Now the good news: The new tax law retains some important charitable-giving strategies and offers potential to encourage taxpayers to continue—or even increase—their giving.
First, Americans who are 70 1/2 or older can continue to make charitable contributions directly from their individual retirement accounts without incurring taxes. Once an IRA holder reaches age 70 1/2, required minimum distributions take effect. If an individual is financially secure, they may choose to make a direct transfer to a charity of their choice, fulfilling the requirement to take a distribution without adding the disbursement to their adjusted gross income. The amount transferred should be at least equivalent to the required minimum distribution, but no more than the cap of $100,000 per year.
Second, the deductibility of charitable gifts has increased this year, from 50 percent of adjusted gross income to 60 percent.
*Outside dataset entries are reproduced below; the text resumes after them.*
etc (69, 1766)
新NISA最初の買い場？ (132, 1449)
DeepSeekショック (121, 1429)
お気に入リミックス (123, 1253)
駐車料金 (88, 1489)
For those who are able to make larger gifts, there is potential to see a greater tax benefit and an incentive to increase charitable contributions.
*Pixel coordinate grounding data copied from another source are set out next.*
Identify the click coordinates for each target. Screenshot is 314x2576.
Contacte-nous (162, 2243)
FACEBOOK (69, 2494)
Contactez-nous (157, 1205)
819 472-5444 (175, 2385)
Finally, the new law has been touted as offering potential for more tax savings given the higher standard deduction. Time will tell if savings come to fruition. If they do, it’s possible that some taxpayers will share their good fortune and continue—or even grow—their support for favorite causes.
Coping with the bad: For many, one tax season is much like any other, and taxes are filed using the same approach year after year. In light of the new tax law, this may be the year that taxpayers take a fresh look at how they handle their taxes as well as their charitable giving.
For many earners who make small to moderate charitable contributions, the tax benefit associated with itemizing deductions likely will fall away. If donating has been a financial sacrifice and only tolerated knowing that a tax benefit is forthcoming, then donors may think twice about what they can afford to do now. It might be possible to continue supporting worthy causes by adopting strategies that require careful planning, such as alternating tax filing methods or “bunching” contributions.
In alternating tax filing methods, taxpayers would itemize deductions one year, take the standard deduction the next and continue alternating. In the years in which a taxpayer itemizes, they would make significant charitable contributions—two years’ worth of their normal giving, or enough to exceed the standard deduction for a bigger tax break. If cash flow is an issue, donations could be spaced far apart, made early in January and again late in December of the same year. The next year, giving would be suspended to allow those funds to replenish.
Another strategy to consider is bunching— also known as stacking or lumping. With this approach, taxpayers may donate several years’ worth of funds at once to enjoy the immediate tax benefit. Contributions could be made directly to charities of choice, but a drawback is that the beneficiary would receive a large gift at once rather than at regular intervals for predictable funding.
An increasingly popular vehicle for taxpayers using bunching is placing assets in donor-advised funds. Donors make an irrevocable gift to a fund and receive an immediate tax benefit, although the proceeds can be directed to selected charities later. A disadvantage is that donors relinquish control of their assets, as the fund ultimately decides where the money goes.
Leaving off with the ugly: The ugly aspect of the new tax law is the uncertainty of outcomes. For nonprofits, there is a fear that the higher standard deduction will dissuade some donors if their tax write-off disappears. For taxpayers, it may be necessary to be more selective and strategic about how and how much they give.
Although the new tax law introduces uncertainty, the bottom line with giving is to do so from the heart. Being passionate about a purpose—and being able to make a difference with a financial contribution—can be immensely fulfilling.